Althea had taken to wandering the streets around the house while waiting for her time with Jared. The day was overwhelmingly hot and the house had no air conditioning, which turned her room under the roof into a furnace. She walked and stopped in front of a store she had noticed before. The name of the shop was “
librairie traditionelle
,” an old-fashioned book and art supply store. As she entered, she was welcomed by the jingle of a bell placed on the door. Inside, it was as cool and quiet as the street had been sweltering and busy. The store smelled of chalk, books and ink. She moved around the cramped alleys and shelves heavy with merchandise, letting her fingers caress the various surfaces. She did not know why she had stopped there or what she was looking for. Her fingers recognized the sensation first.
Papier Canson
, one of the finest papers in the world.

Her dad had given Althea her first drawing pad for her eighth birthday. It had a black cover and the pages were thick and smooth. Each year on her birthday, she’d go to the store and choose a new one. She drew everything and everywhere. She drew during school. She drew at home when her parents watched TV. She’d sit on a bench at the playground and draw. She liked that kids and even adults looked over her shoulder as she drew, and often complimented her. She wanted to take lessons one day to become an artist. By the time she was fourteen, she had filled every page of six sketchpads. When she was fifteen, they moved. In her new bedroom, Althea had already put away the content of every box of her belongings when she realized her pads were missing.

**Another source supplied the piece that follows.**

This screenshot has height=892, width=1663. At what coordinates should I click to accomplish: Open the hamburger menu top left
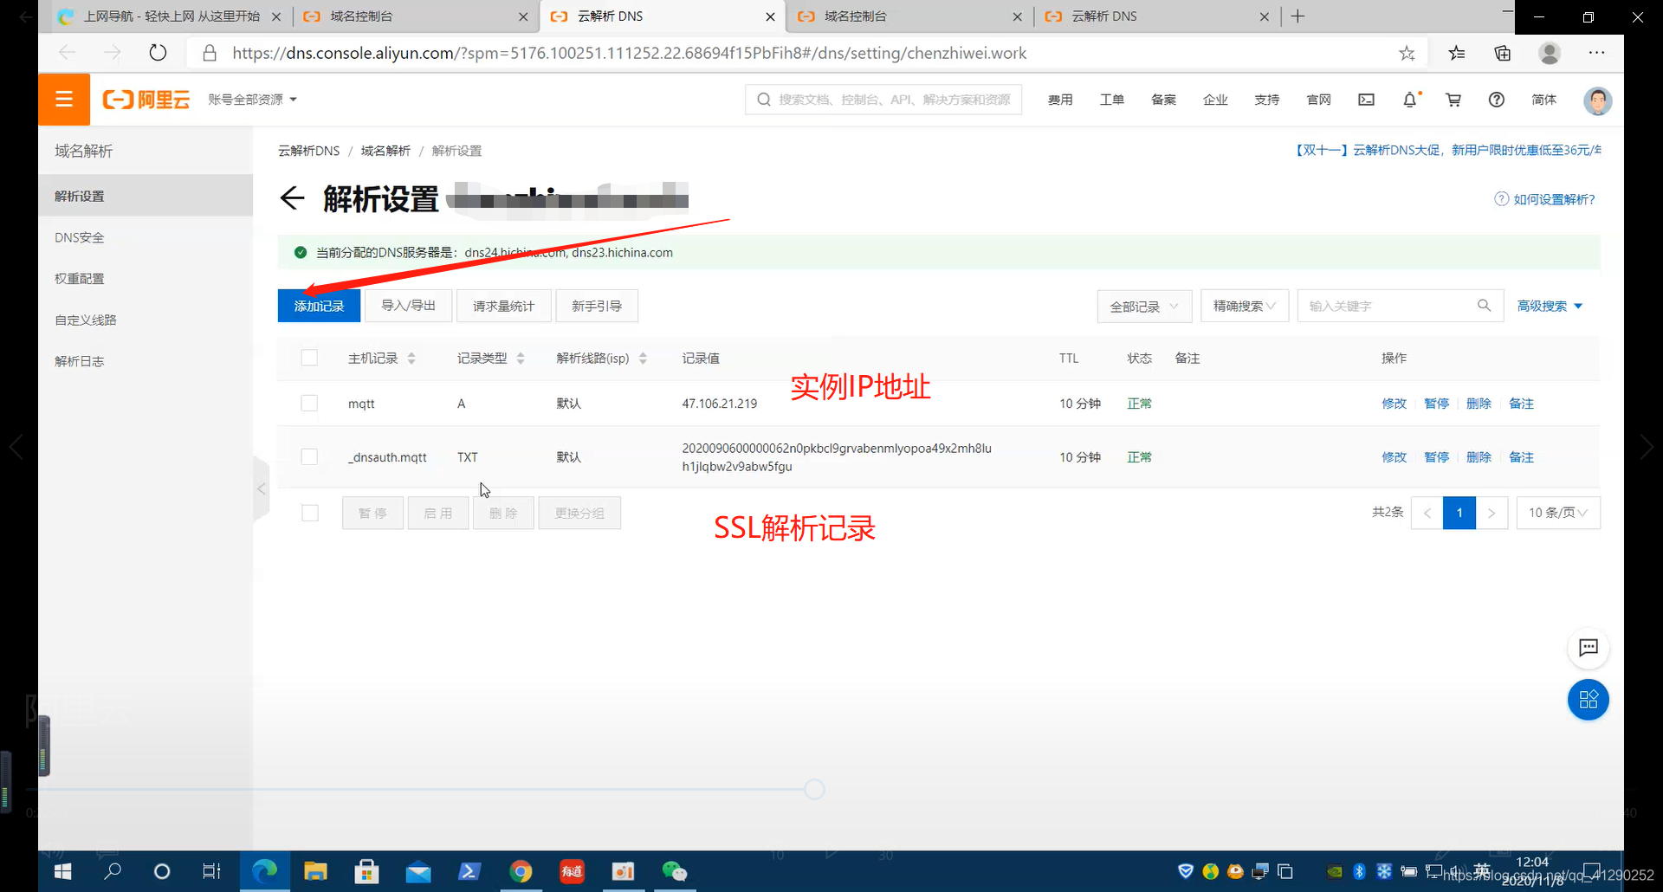pyautogui.click(x=63, y=99)

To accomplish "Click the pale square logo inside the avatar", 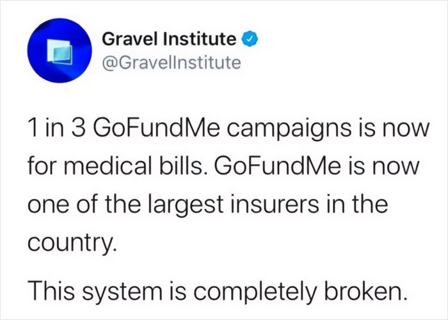I will pyautogui.click(x=60, y=52).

“Mom, I can’t find something.”

Her mom had been frazzled from the move, her patience was thin that year and she was smoking more than ever. She blew a cloud of angry smoke at her. “What’s missing?”

“My drawing pads.”

“I can’t keep every single shred of paper this family produces. Don’t be ridiculous.”

Althea had screamed and sobbed and yelled at her mom. As a result, she had been slapped and grounded. She then stopped drawing.

Althea admired the ancient wood shelves, the rows of inks, paint tubes and pigments arranged by hues, then went back to the area for drawing paper and pads. She opened a couple of pads, smelled them, felt their grain with the palm of her hand. There was something noble about blank white paper, something that made her heart flutter.

Jared saw things the way artists did, which was also the way she used to see things. He noticed every inch of her face and body when he painted her. He looked at what she ate, how she ate. He looked at how she walked. He observed the way she held her spoon, the way she put on her shoes. It was exhilarating and terrifying, to be watched like this.

Her mother was the opposite: completely self-involved. She didn’t care about her daughter’s needs, or talent. Her mother had neglected Althea and rejected anything she did that was short of devoting her life to her mom. Her throat tightened.

She bought a vellum pad and a box of expensive pastels. Forgetting the heat, she hurried back to the house, holding the paper bag against her chest like a shield. She immediately dialed the number. In Cincinnati, it was the heart of the night. Her mom’s voice came, apprehensive, disoriented. “Hello?”